(Collected data)
>>>

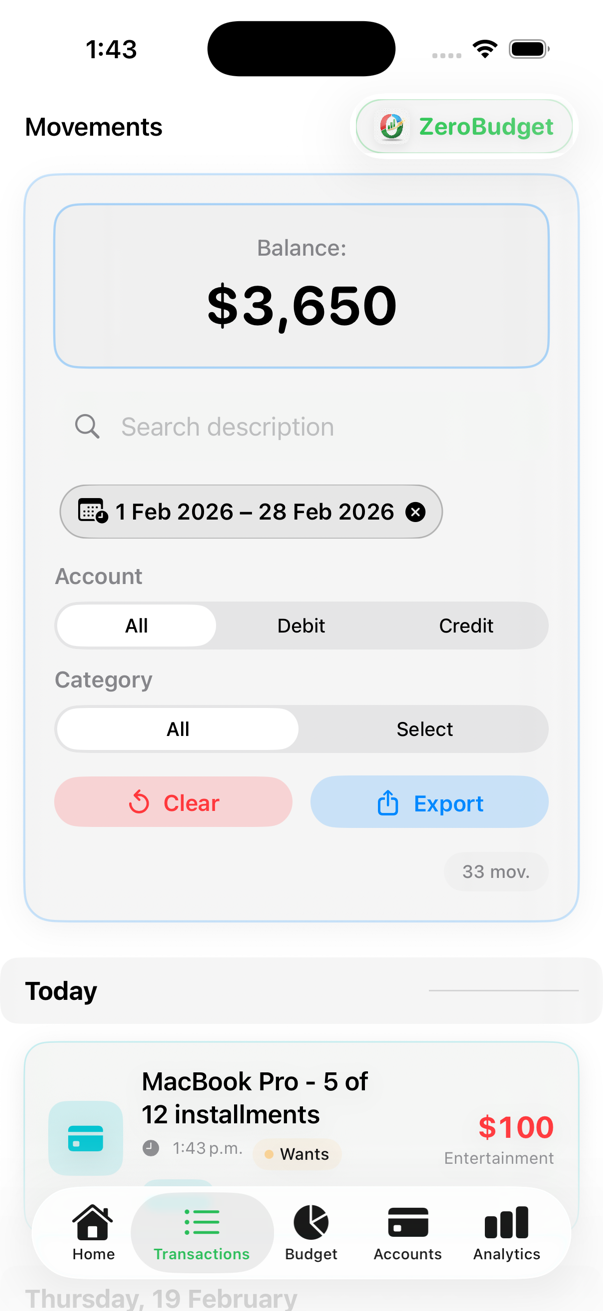Open Analytics bar chart icon
The height and width of the screenshot is (1311, 603).
506,1222
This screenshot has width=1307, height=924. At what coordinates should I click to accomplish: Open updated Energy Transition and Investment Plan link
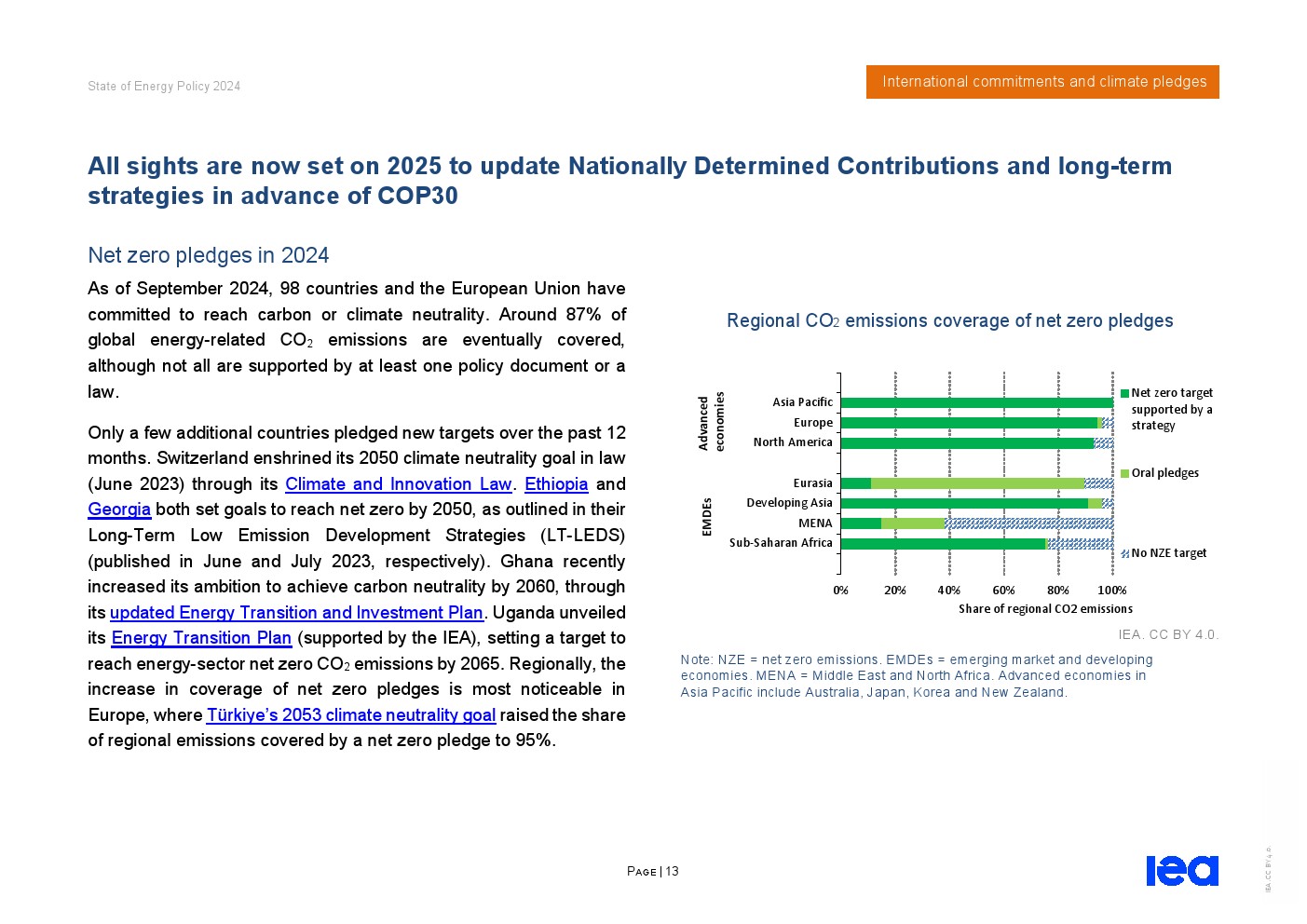coord(296,613)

<<<

* **WHAT YOU NEED TO DO**:
Retype only the lines above from the one with "This screenshot has" through the last, both ends included, keeping every picture out of the copy.

* **YOUR SOLUTION**:
This screenshot has width=1307, height=924. At what coordinates should I click to accomplish: Open updated Energy Transition and Investment Plan link
coord(296,613)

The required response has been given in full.